Basicamente, fazer uma troca de criptomoedas é como trocar as tuas cartas Pokémon com alguém online, exceto que, em vez de cartas, trocas ativos digitais diretamente por outros tokens. E o mais fixe é que podes fazer isso sem passar pelas grandes plataformas centralizadas tradicionais.

Existem duas formas principais de fazer uma troca de criptomoedas. Por um lado, tens as trocas descentralizadas (DEX) como Uniswap ou PancakeSwap, onde tudo acontece diretamente na blockchain. Por outro, as plataformas centralizadas que gerem as transações em segundo plano. Os DEX dão-te mais controlo e transparência, enquanto as trocas centralizadas são geralmente mais rápidas e com taxas mais baixas. A escolha depende mesmo do que é mais importante para ti: velocidade ou descentralização.

Por que razão as pessoas fazem trocas de criptomoedas? Muitas razões. Muitos querem diversificar a carteira sem sair do universo cripto. Outros participam em atividades DeFi como yield farming e precisam de tokens específicos. É também uma forma de aceder a aplicações descentralizadas ou comprar NFTs sem complicações.

Do ponto de vista técnico, nos DEX, os contratos inteligentes gerem tudo. Quando inicias uma troca de criptomoedas, o contrato bloqueia o teu token original e devolve-te o novo token. Ninguém controla o teu dinheiro durante o processo, o que significa que manténs o controlo total. Nas plataformas centralizadas, é mais rápido, mas tens de confiar no intermediário.

Para fazer uma troca de criptomoedas por ti mesmo, é mesmo simples. Primeiro, conecta a tua carteira, como Metamask. Depois, acede a um DEX, escolhe os dois tokens que queres trocar, insere o valor, verifica as taxas, aceita a transação na tua carteira, e espera alguns minutos até tudo estar confirmado. Pronto, está feito.

Mas atenção, há riscos. Nos DEX, podes encontrar slippage, onde a troca não se executa ao preço que esperavas. Nas plataformas centralizadas, tens de verificar a segurança do serviço. E sim, as trocas de criptomoedas podem ser tributáveis na maioria dos países, por isso é bom consultar um especialista fiscal antes de começar.

Uma última coisa: não confies troca de criptomoedas com migração de tokens.
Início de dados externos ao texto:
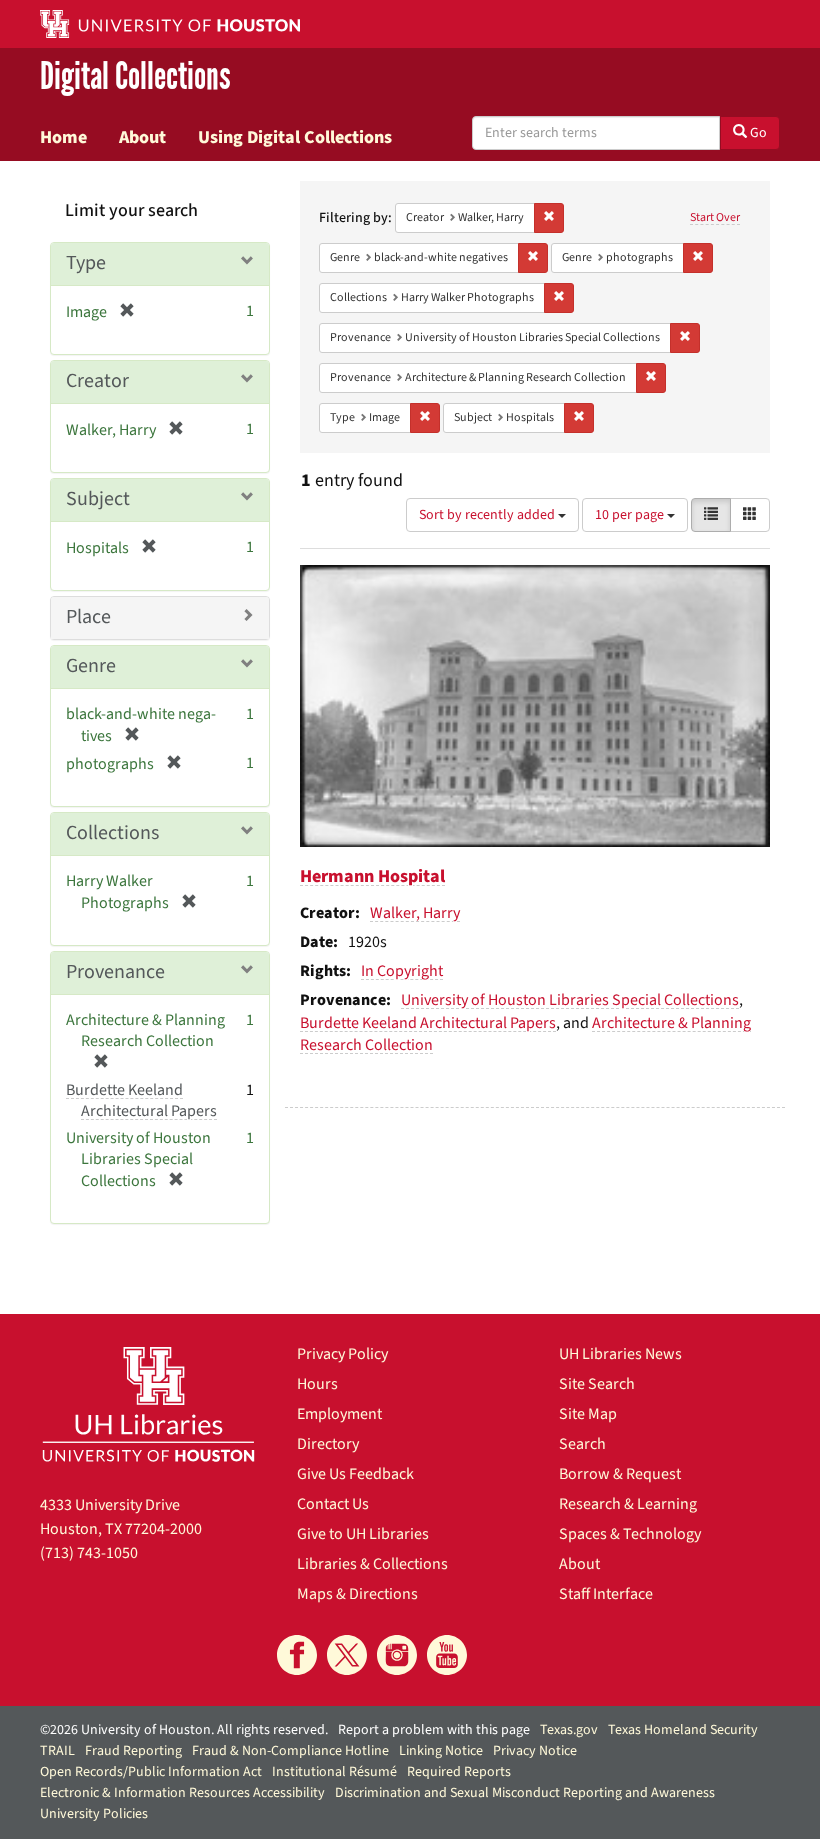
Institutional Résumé (334, 1772)
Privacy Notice (535, 1751)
Uma migração é quando um projeto inteiro muda de blockchain, como aconteceu com o MATIC que virou POL. É um processo diferente e geralmente automático se usares a plataforma certa.

O importante é fazeres as tuas pesquisas antes de fazer uma troca de criptomoedas, entender as taxas, e escolher a plataforma que melhor se adapta às tuas necessidades. Os DEX oferecem mais liberdade, as trocas centralizadas maior facilidade. Cabe a ti decidir.